Suit #1’s voice blasts at us as we begin to walk upstairs to collect our things. “Only the necessities. One bag per person.” He turns away, stops, and yells back, “Guards are posted in the front and back.”
My parents and I continue up the stairs quietly. There are no more words. I feel like a fish that’s been caught on a line and slapped onto a stone. My tail flaps; my body lurches. I’m about to be gutted, and all I can do is watch the knife coming for me.
My dad silently ushers all of us into my room. My eyes scan this space that suddenly feels like it’s not my own, not the place I’ve spent every night for over a decade.

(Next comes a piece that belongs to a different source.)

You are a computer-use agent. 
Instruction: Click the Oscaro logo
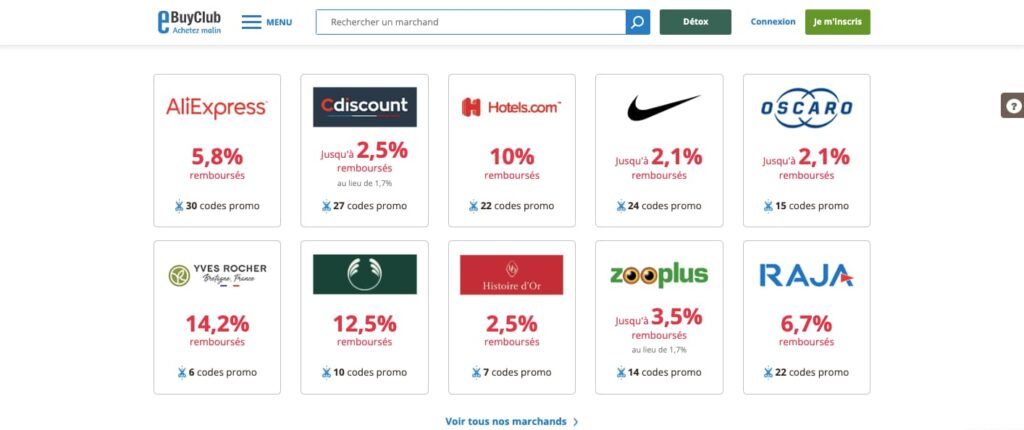(807, 107)
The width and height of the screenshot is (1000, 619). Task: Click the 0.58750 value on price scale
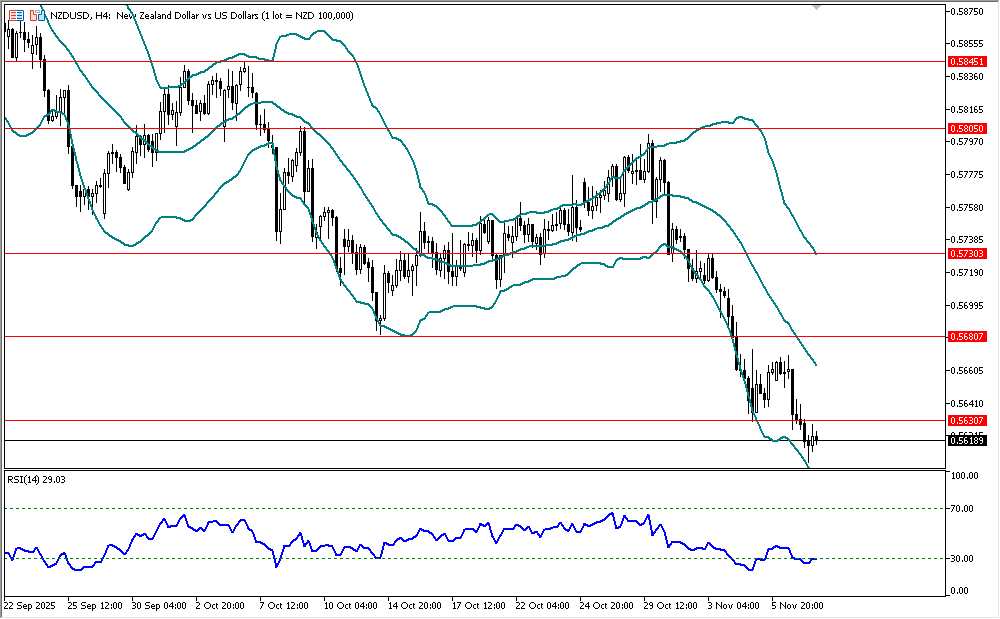966,12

The book left open on my bed, the disheveled kantha quilt, the long black cotton scarf with red roses embroidered on it, my phone plugged into the nightstand. My phone. David. I need to tell him. I stutter-step toward my phone.

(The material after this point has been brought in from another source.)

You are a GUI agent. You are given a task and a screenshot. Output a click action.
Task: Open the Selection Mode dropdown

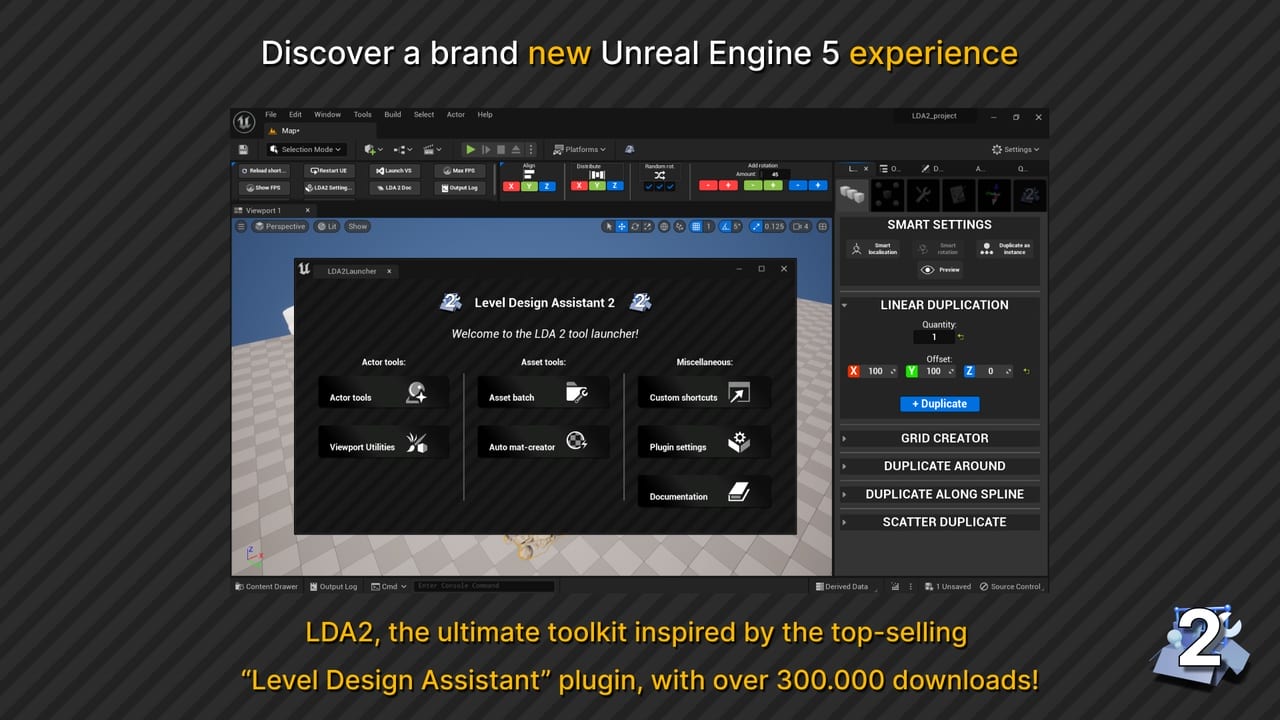tap(306, 149)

Boots stomp up the stairs.
“No,” my mom whispers, snatching the phone from my hands. There’s no time to protest, let alone tap out a text. I can only watch, wide-eyed, as my phone falls to the ground, hitting the carpet with a soft thud and a bounce that lands it on the bare wood floor under my bed. I drop to my knees to reach for it amid the dust and detritus.
“I’ll take your phones now.” I look up. It’s the Boots. A man in a khaki Army uniform steps into my room, hand extended. His jaw juts out, showcasing a prominent underbite.
My dad reaches into his pocket and turns over his phone. He doesn’t make eye contact with the guard, or with me or my mom.
“My… my phone—” Mom stumbles over her words, then clears her throat. “It’s on the small table in the foyer.” She takes my dad’s hand, and they step a little closer to me. My mom reaches for me. I take her hand and let her pull me to standing. She nods at me. I look down at my phone, the bejeweled rubber case, the scratches on the glass surface, the screensaver of David and me—a selfie of us on a hike not far from here. His arm is around my shoulders, I’m flashing a peace sign, and we both have these goofy grins on our faces. There’s a tightness in my chest. There’s a deep coldness in my bones, and my blood is like ice.
My mom turns to me and carefully unwraps each of the fingers that clutch my phone. My knuckles are white. Without another word, she gives my phone to the guard.